Proseguendo infatti nei miei studi mi sono sempre più accorto che sebbene il formalismo matematico diventasse man mano più complicato, in realtà tutto questo, in certi contesti, comporta una semplificazione di ciò che si sta facendo.
Si pensi per esempio alla notazione bra-ket di Dirac. Inizialmente può sembrare strana, bizzarra, ci si potrebbe chiedere per quale ragione si debba conoscere.
Tuttavia non appena si inizia a studiare seriamente la meccanica quantistica e ad applicare più concretamente la suddetta notazione, si può constatare la sua grande semplicità ed eleganza.
Molto spesso capita d'altronde che strumenti matematici a primo impatto complicati rendano poi le cose molto più semplici da studiare e da capire.
Altro aspetto essenziale per cui sono fiero della matematica è la sua universalità e la sua trascendenza dai pregiudizi sociali e culturali.
La matematica (insieme alla musica, che poi sostanzialmente anch’essa è matematica!) è infatti l’unico linguaggio che può accomunare senza alcun tipo di problema di traduzione una persona che vive in Italia con una che vive negli Stati Uniti con una che vive in Giappone e così via.
La matematica è poi al tempo stesso qualcosa di estremamente razionale ed artistico.
Studiare, leggere, lavorare in presenza della matematica è equiparabile a comporre musica, dipingere, scrivere poesie; l’eleganza ermetica della matematica è indiscutibile.
Su una “banale” formula come E = mc² o addirittura su dei singoli simboli matematici come π si potrebbero scrivere interi libri (anzi è stato già fatto!).
Provate solo ad immaginare cosa significherebbe spiegare a parole ogni singolo aspetto che il linguaggio matematico sintetizza nel suo formalismo e rende leggibile per chiunque.
Ecco questa è la bellezza della matematica!
Se poi vogliamo spingerci oltre, la stessa storia della matematica presenta un fascino immenso.
È davvero un peccato che quasi sempre la matematica venga presentata in contesto scolastico totalmente svincolata dal suo sviluppo storico.
Alla base di certe formule, certi teoremi, certe dimostrazioni c’è tutto un lavoro dietro non compiuto solo dal singolo individuo geniale, ma risultato di un processo storico di ampliamento continuo della conoscenza, mattoncino dopo mattoncino.
Ci sono state storie così affascinanti da meritare persino la rappresentazione cinematografica, come quelle di Alan Turing, di Srinivasa Ramanujan, di John Nash.
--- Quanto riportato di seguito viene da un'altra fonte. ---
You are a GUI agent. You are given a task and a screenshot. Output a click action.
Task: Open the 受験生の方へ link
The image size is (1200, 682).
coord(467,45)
Il fascino della matematica e di tutto ciò che le è affine ha influenzato e continua ad influenzare inoltre una vastità immensa di produzioni culturali (e non solo) che apparentemente non avrebbero nulla a che spartire con essa. Persino nei videogame e negli anime, come abbiamo potuto constatare pure nell’ultimo post su Banana Fish (cliccate qui), è possibile ritrovare riferimenti matematici.
Insomma la matematica è qualcosa di meraviglioso e chi la odia per pregiudizio o per colpa di qualche insegnante che non ha saputo trasmetterla nel modo corretto dovrebbe fornire una seconda chance a tale disciplina, poiché non sa cosa si sta perdendo! Non serve giungere ad un livello tale per comprendere la dimostrazione di Andrew Wiles per poter apprezzare la bellezza della matematica; la matematica (e la sua storia) mostra sempre la sua bellezza nei tanti livelli di complessità in cui è ripartita.
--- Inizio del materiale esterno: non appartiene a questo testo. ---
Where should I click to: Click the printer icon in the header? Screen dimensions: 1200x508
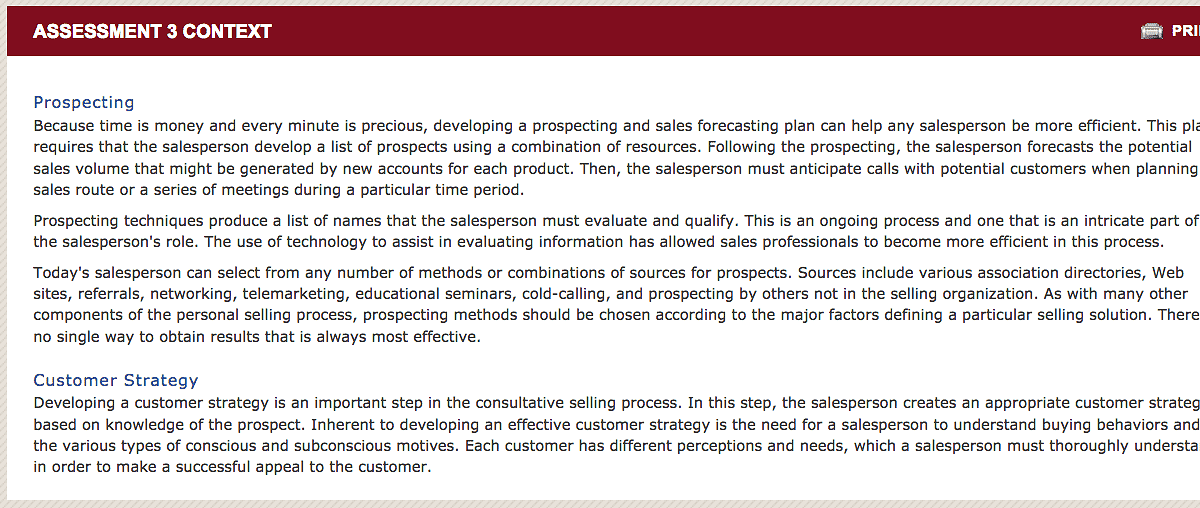click(1152, 31)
Vorrei concludere questo post con una splendida citazione di una mia cara amica, la Prof.ssa Annarita Ruberto, che qualche giorno fa su Twitter (cliccate qui per vedere l’intera discussione da cui è nato il tutto) è riuscita nell’impresa di sintetizzare in modo perfetto, in pochissime righe, perché la matematica è da amare e ci rende fieri:
"I simply love #math. There are various reasons: math is abstraction, method, commitment. Math is charm, art, music. It's an ongoing challenge giving you the shiver down your spine. Math makes you dream with a piece of paper and a pen. Math is universal."